【世を読む】 2007年の株式新規公開市場を振り返る
2007年に株式を新規公開した企業は121社でした。8月に新市場「NEO」が創設され、2007年中に3社が上場したものの、全体では2006年の181社上場に比べると3分の2となりました。証券会社・取引所の上場審査や監査法人の会計監査が厳格になっていることが影響していると思われます。企業不祥事や不正会計が相次いでいますので、審査・監査の厳格化は今後も続くと思われます。
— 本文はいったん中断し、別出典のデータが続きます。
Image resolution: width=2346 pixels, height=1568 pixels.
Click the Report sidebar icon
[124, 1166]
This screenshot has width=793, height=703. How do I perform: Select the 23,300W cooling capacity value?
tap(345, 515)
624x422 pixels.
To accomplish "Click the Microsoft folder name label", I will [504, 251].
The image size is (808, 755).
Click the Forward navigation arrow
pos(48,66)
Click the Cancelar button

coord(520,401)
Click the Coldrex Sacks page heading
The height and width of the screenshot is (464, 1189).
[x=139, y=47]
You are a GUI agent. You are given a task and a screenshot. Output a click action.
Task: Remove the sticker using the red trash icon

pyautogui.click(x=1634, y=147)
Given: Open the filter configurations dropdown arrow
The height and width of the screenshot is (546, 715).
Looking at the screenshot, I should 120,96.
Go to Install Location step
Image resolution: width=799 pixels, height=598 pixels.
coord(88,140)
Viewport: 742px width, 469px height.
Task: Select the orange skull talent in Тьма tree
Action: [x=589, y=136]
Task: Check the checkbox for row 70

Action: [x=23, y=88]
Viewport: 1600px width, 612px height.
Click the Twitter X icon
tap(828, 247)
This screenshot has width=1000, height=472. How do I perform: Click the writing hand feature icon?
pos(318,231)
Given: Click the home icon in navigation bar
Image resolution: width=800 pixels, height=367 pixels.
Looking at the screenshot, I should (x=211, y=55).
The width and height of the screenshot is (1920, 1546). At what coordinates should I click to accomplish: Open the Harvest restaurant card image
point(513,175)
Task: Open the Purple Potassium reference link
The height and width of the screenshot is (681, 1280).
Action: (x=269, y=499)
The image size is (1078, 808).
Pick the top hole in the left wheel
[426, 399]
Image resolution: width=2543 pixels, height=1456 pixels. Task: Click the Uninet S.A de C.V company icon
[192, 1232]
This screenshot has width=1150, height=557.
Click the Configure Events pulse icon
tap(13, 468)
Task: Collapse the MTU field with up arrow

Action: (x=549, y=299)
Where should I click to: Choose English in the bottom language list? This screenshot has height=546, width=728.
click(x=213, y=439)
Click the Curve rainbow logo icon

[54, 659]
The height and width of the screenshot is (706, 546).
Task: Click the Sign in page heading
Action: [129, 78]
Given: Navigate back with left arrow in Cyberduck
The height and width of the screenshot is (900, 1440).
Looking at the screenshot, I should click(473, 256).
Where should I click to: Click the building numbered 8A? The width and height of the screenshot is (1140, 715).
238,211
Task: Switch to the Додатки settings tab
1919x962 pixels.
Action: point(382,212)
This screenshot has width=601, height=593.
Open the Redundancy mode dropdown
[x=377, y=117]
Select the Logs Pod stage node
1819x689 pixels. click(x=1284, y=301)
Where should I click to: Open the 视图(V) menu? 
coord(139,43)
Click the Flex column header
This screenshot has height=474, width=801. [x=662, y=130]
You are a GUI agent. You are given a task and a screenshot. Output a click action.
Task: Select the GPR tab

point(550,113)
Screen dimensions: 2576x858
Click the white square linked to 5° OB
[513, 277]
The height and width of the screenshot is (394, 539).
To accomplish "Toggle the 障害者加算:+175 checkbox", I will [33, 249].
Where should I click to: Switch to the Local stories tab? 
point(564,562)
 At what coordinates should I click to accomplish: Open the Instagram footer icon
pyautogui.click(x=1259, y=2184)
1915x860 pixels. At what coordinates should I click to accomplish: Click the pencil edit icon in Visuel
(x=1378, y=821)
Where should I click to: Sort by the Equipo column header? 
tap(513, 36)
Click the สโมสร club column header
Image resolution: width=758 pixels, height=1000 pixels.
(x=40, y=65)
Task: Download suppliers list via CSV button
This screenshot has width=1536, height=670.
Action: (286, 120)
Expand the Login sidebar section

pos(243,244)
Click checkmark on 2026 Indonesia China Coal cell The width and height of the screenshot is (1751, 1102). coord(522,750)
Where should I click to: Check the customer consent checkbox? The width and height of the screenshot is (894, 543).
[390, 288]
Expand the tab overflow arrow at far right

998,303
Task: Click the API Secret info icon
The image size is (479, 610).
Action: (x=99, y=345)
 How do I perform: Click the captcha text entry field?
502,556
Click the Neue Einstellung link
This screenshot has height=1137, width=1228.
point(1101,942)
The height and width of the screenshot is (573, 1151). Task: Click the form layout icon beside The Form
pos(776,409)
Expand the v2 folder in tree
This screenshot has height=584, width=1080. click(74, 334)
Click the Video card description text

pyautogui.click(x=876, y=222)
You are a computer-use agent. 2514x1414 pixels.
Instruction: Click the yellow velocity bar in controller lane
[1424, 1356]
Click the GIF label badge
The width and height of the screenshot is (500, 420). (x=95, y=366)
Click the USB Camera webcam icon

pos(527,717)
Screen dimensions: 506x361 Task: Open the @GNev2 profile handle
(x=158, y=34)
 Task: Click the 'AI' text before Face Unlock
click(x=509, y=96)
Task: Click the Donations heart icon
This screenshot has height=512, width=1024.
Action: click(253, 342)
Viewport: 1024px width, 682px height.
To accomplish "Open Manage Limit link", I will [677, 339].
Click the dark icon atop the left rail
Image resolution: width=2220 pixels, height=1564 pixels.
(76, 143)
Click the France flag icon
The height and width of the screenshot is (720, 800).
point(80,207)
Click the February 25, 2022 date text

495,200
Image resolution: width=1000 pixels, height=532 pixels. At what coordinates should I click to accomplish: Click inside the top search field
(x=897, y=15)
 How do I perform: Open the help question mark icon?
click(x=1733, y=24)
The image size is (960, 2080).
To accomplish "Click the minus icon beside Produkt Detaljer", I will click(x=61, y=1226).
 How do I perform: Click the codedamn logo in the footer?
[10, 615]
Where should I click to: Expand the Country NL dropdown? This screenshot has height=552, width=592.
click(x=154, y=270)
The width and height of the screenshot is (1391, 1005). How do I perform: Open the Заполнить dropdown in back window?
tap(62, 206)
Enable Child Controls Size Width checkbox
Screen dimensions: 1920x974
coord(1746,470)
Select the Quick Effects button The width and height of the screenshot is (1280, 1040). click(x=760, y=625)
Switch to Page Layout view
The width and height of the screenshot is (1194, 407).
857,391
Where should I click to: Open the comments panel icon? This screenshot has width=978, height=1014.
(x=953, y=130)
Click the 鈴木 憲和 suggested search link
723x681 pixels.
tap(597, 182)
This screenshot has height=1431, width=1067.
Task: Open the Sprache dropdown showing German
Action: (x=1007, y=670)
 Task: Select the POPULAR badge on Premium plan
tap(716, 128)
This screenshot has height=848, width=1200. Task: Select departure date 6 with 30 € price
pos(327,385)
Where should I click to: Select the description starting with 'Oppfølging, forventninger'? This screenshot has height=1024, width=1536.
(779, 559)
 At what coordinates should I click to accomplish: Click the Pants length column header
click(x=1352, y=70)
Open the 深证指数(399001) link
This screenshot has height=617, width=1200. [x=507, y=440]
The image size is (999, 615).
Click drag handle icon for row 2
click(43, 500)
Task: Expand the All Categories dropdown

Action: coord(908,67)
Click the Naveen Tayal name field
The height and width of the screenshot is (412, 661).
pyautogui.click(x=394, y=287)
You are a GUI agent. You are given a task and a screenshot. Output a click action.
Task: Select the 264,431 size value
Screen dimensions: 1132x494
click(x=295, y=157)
日経が市場関係者等に行ったアンケートによると、2008年の新規公開が2007年により減少すると予想している人が約6割、100社を割ると予想している人も約2割にのぼりました(日本経済新聞 平成20年1月4日より)。
公開時の調達額も、平均で14億円と前年より半減しました。半数近い企業(60社)が5億円未満の資金調達であり、資金調達を行わなかった企業(公募増資なし)が4社ありました。また、初値が公募価格を下回る、いわゆる「公募価格割れ」の銘柄が29社(24.0%)もありました。「公募価格PER」(公募価格÷1株あたり利益)は平均18.2倍と、前年の32.2倍から大幅に低下し、「公募価格PER」が20倍未満の企業が88社(72.7%)となりました。投資家の「IPO銘柄ブーム」は完全に消滅したように思われます。
さらに、注目すべきは2007年に新規公開した企業の社長の中に、20歳代の社長がいなかったことです(2006年は3社)。60歳代が39社(32.2%)と最も多く、平均は52歳でした。一時期のように若手ベンチャー社長が脚光を浴びることがなくなってきました。
2008年は、内部統制の義務付け、経営者確認書制度の導入、四半期決算の本格導入、決算早期化の実施、「XBRL」(“key礎word”参照)の導入等、既存の上場企業にとっても大変な一年となることが予想されます。新規公開を見合わせる企業も出てきていると思われる中、ここ数年間続いてきた大量新規公開時代は転換期を迎えたといえるのではないでしょうか。